Hand addressing these or using something on your computer to make address labels?

You sound like you have a good system to get your exact target market. It’s awesome that it works for you.

i hand address and hand stamp with postcard stamps which makes the total cost about $.45 each.

if i get 1 out of a hundred and the average job is $200 then each card i address is worth $2.00

this kinda got sent off to left field lol. So should I try the home made fliers or do I wait and try to get high quality post cards made? I want to hit the spring residential. I just really can not spend much more money that dont come from the business.

Put out what you have or can afford.

Printed on your home computer or ordered from a printer. Whichever works best for you.

The main thing is exposure. If they don’t know you exist they won’t call. :-/

3 Likes

That works, the point is get the word out as soon as possible. Also with your fliers make sure you hit the same neighborhoods at least every month.

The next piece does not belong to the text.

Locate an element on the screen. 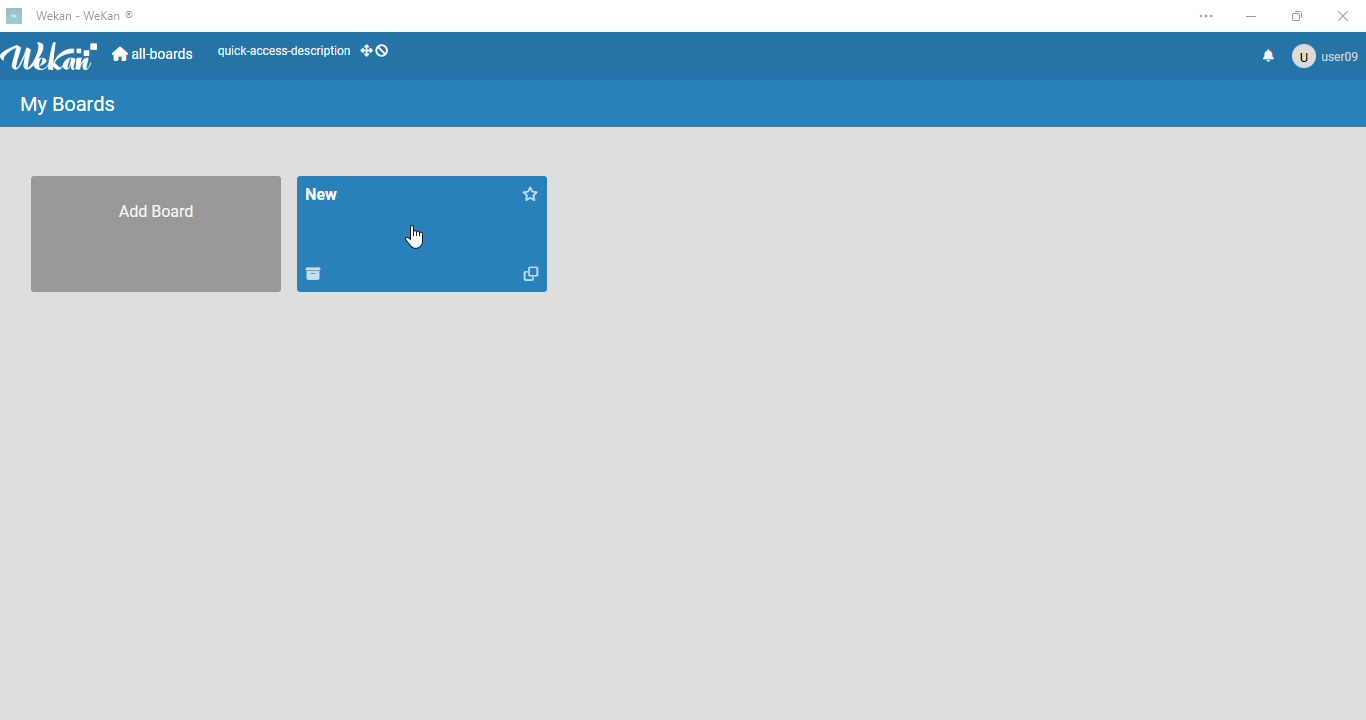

As you get jobs upgrade your marketing pieces.

Make sure home made flier have a call to action.

If you do not have this book yet GET IT NOW. It a true guide to running a residential window cleaning business. It’s FREE to read online

1 Like

this

1 Like

Last year I designed the flyer myself, but went to the ups store and had them print it on higher quality stock.

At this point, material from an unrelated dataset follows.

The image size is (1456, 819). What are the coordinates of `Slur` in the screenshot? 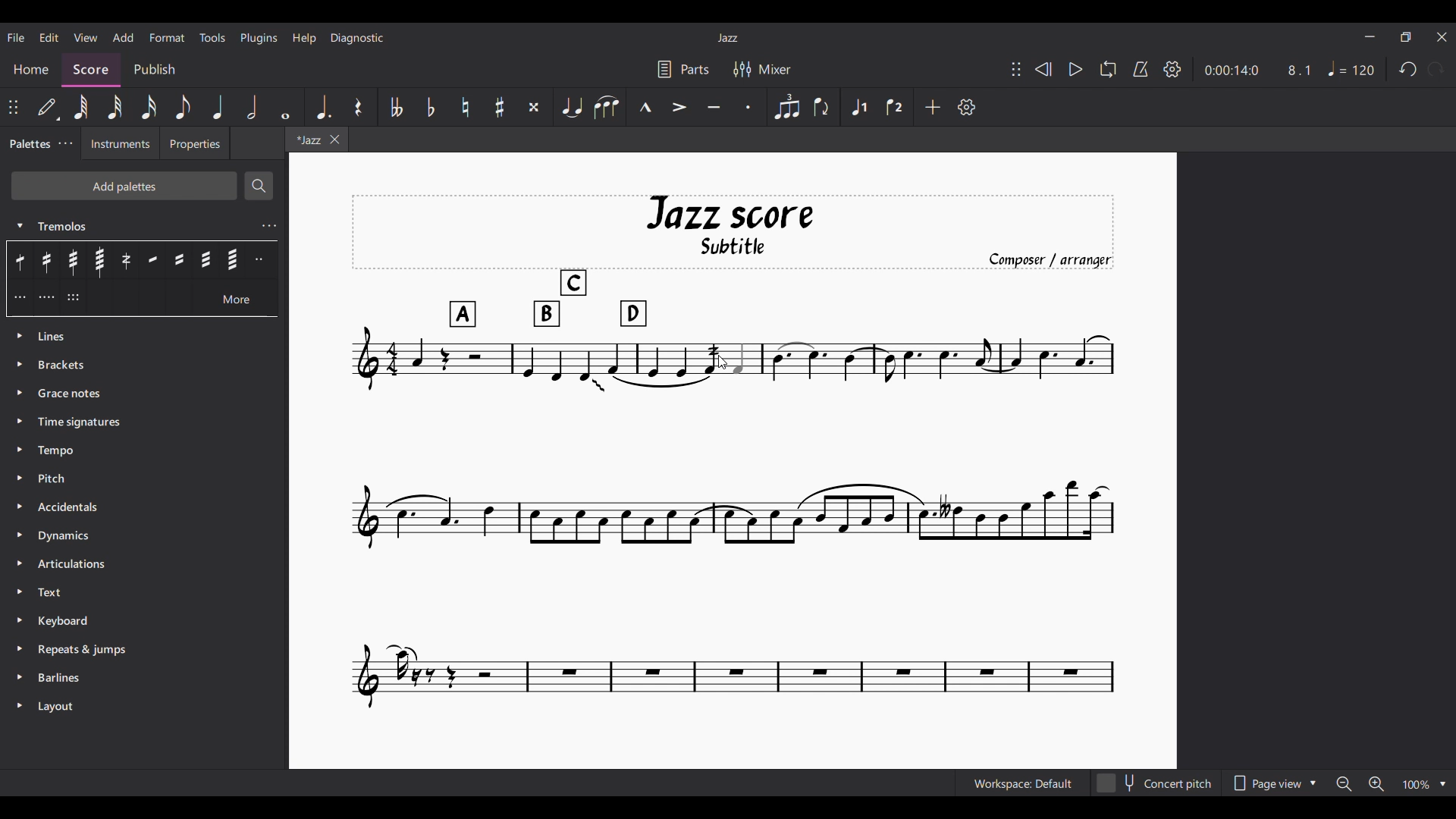 It's located at (607, 107).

Go in and print 50. When you are done distributing them, print some more or adjust your copy/approach if you want.

3 Likes

I see people saying that. I also was told business cards are like 30$ but the nicer I made them the more they was. I spent about 60$ on them but at least they are nice.

@donglasgow
That puppy is too cute.

@cruzzer3
I am starting on a shoestring budget too.
Just ordered 500 cards from VistaPrint for $20 + $4.99 shipping…

I will be making home made flyers too.
Figured I would hand a card to people I talk too when canvassing, and leave a flyer for no answer at the door.
Planing on 3 per sheet in landscape mode and print color ones at the library, since I do not have a working printer at the moment.
Haven’t designed those flyers yet, but I can print them as needed in any quantity with no wait time, so they are better than ordering the cards if your budget is super tight. (I should have made flyers before ordering cards)

1 Like

I believe that it is better to do SOMETHING even if it is not perfect. You will get a better result than doing NOTHING.
When I started I had no money so printed flyer on the paper I had and used the printer I had.
Work came in and I could upgrade things.